I was guessing the print bureau may have extracted the render mesh from the file. I opened the file and extracted the render mesh but in only has 1278 faces.
Result from What about the extracted render mesh:
Geometry:
Valid mesh.
Closed polygon mesh: 1493 vertices, 1278 faces
Bounding box: (-411.309,298.266,-369.112) to (-190.056,498.266,-337.365)
Quality meshing parameters.
Adaptive SubD meshing density = 4 (16x16 mesh quads per SubD quad for common SubDs).
Geometry UserData:
UserData ID: 769DDDD4-1756-4c95-A026-8E975D704AEA
description: MyTreeUserData
saved in file: no
copy count: 0
I guess the bureau either a) converted your file into one of the common mesh formats accepted by 3d printers and badly messed up the parameters for the conversion
or b) loaded the wrong file and sent you a message that is irrelevant to yours.

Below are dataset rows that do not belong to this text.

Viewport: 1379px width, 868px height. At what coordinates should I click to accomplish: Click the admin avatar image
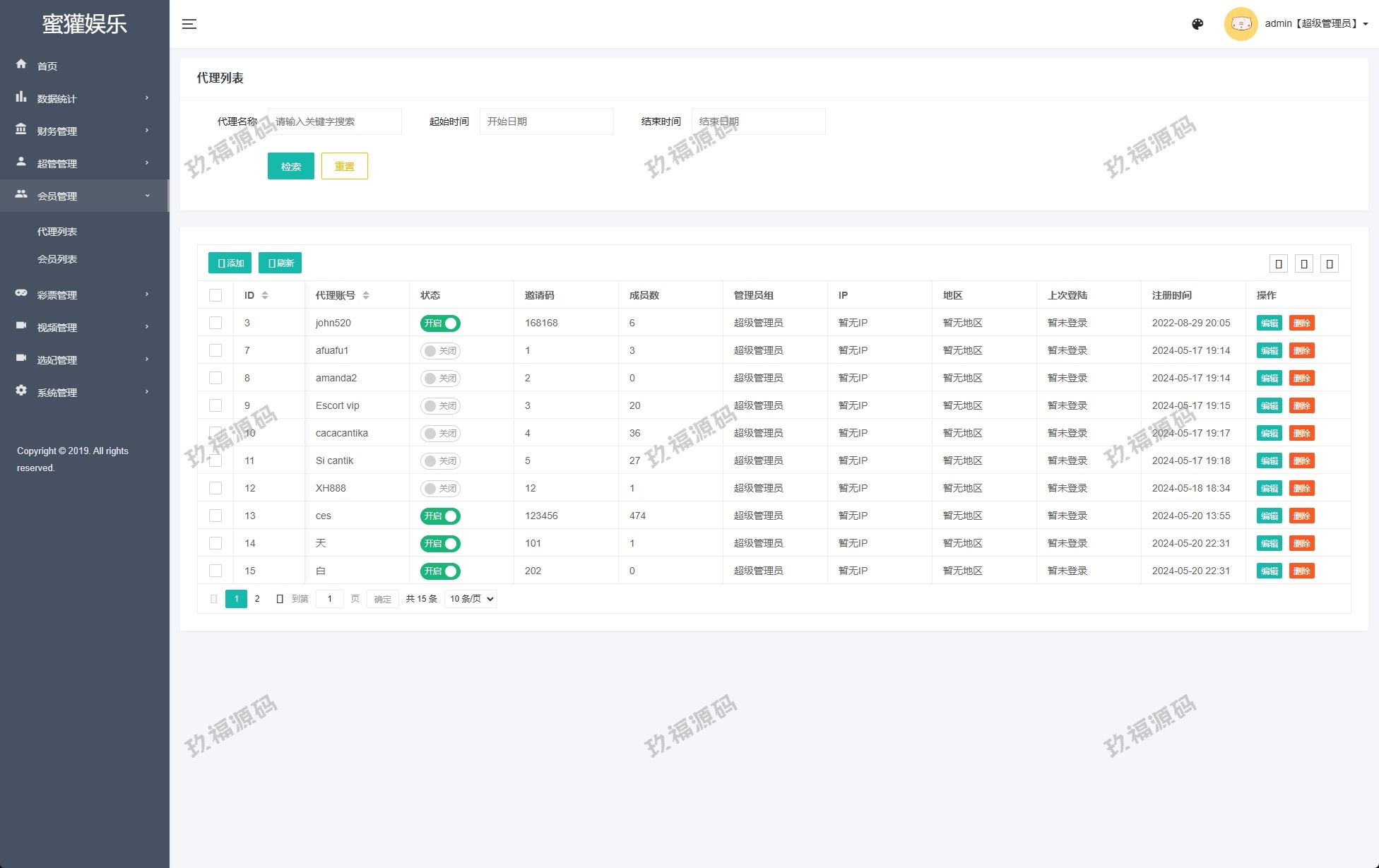point(1241,24)
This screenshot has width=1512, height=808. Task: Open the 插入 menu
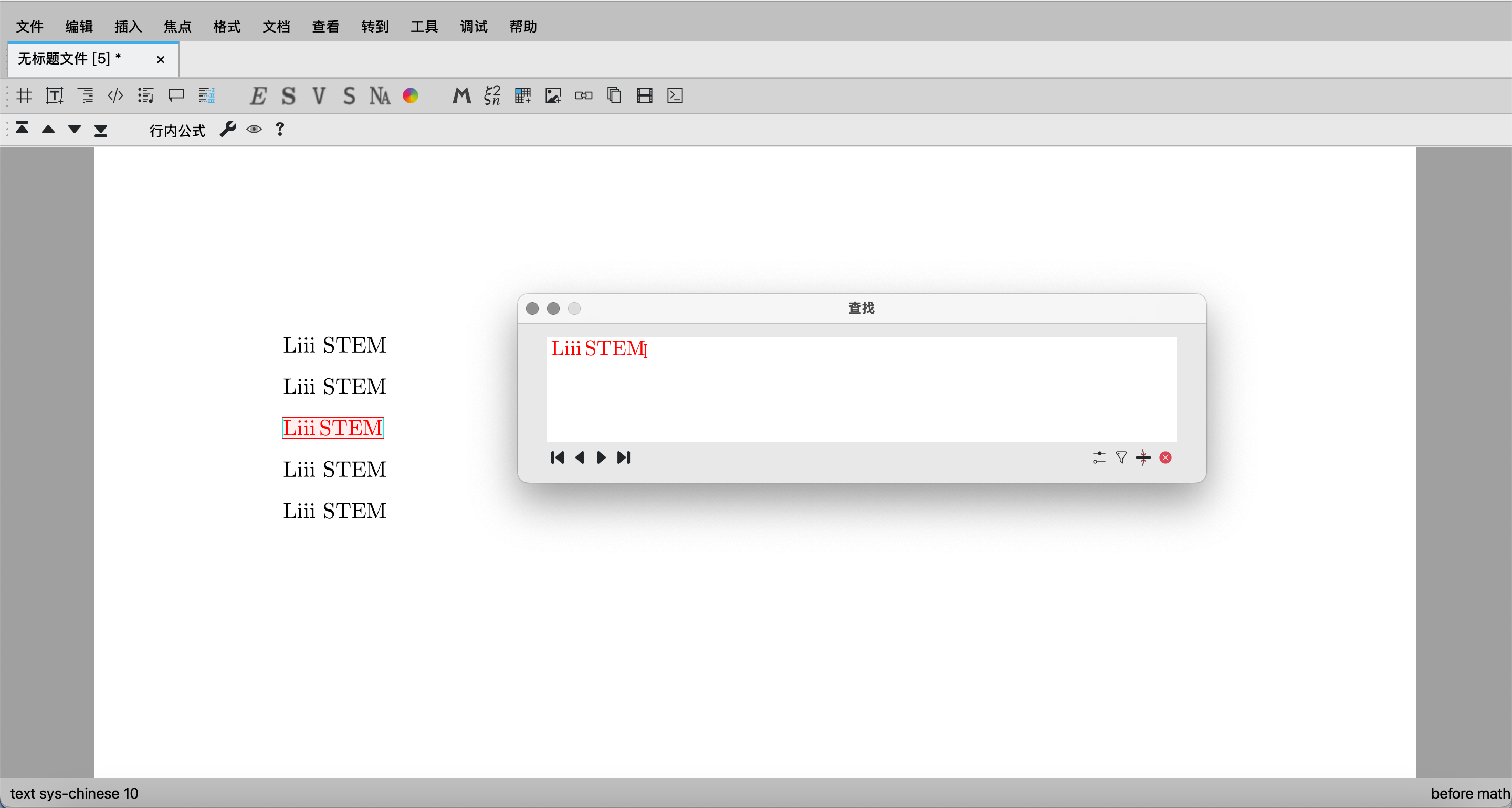coord(128,26)
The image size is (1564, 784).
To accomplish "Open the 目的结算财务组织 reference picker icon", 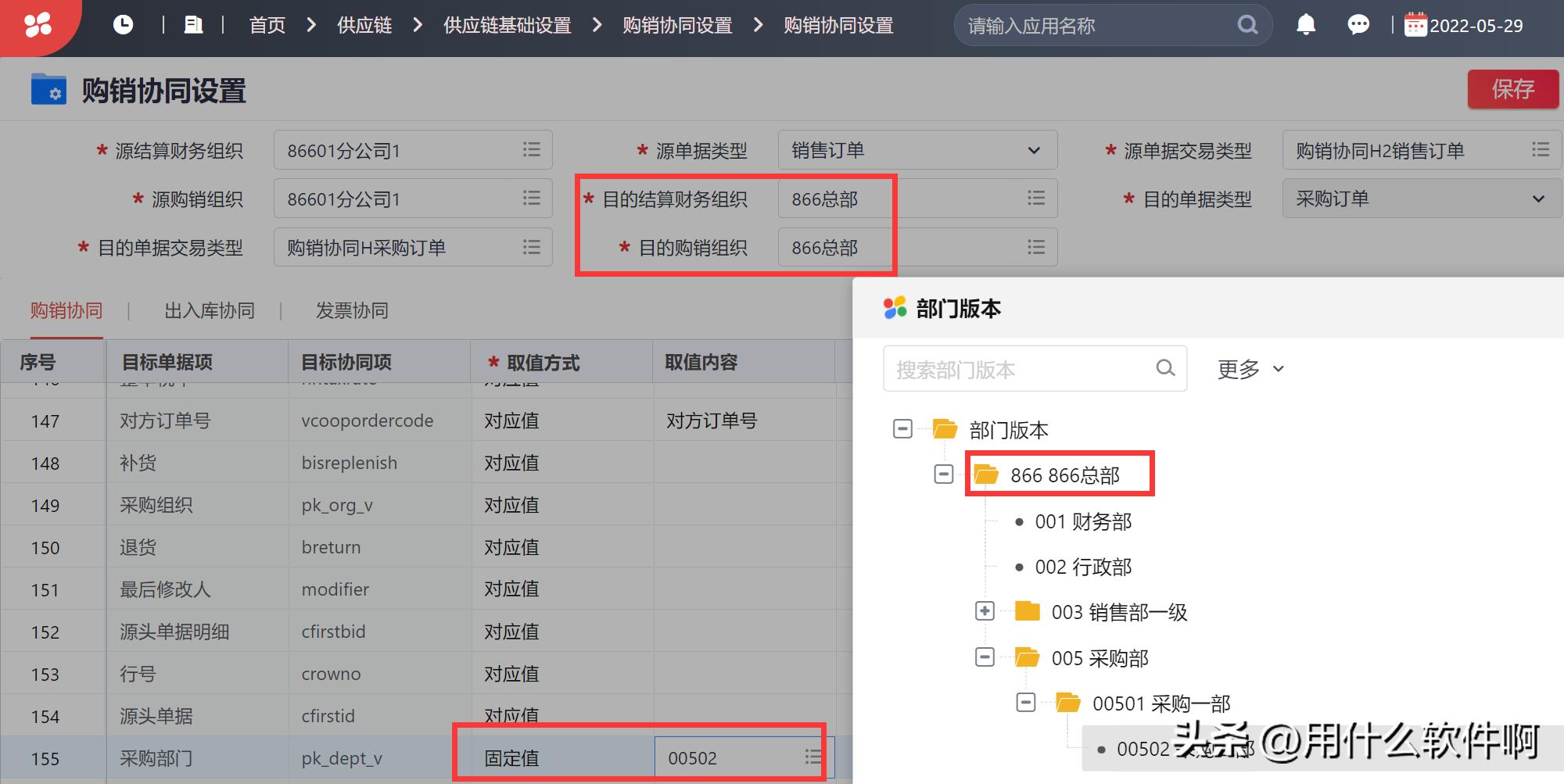I will (1035, 199).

Ask the bureau if they converted the file to a mesh format and, if so, which one. You can tell them that whether saved in .3MF, .OBJ or .STL (common formats for 3d printers) from Rhino the resulting file has less than 2000 faces. Ask them to explain how they could possibly generate 50 x that number. Suggest politely that they might want to take another shot at it.
You could also ask what format they consider best and (assuming Rhino caters for it) save in that format yourself and send it to them (after opening it in Rhino and running What on it to check the number of faces).
The command is ExtractRenderMesh (I love how obvious Rhino’s commands are). Once extracted, you can use Check to verify the mesh, and if any problems pop up, you can use MeshRepair to try and fix it.
Alternatively you can use the Mesh command to mesh the object manually, giving you more “manual” control over the meshing parameters.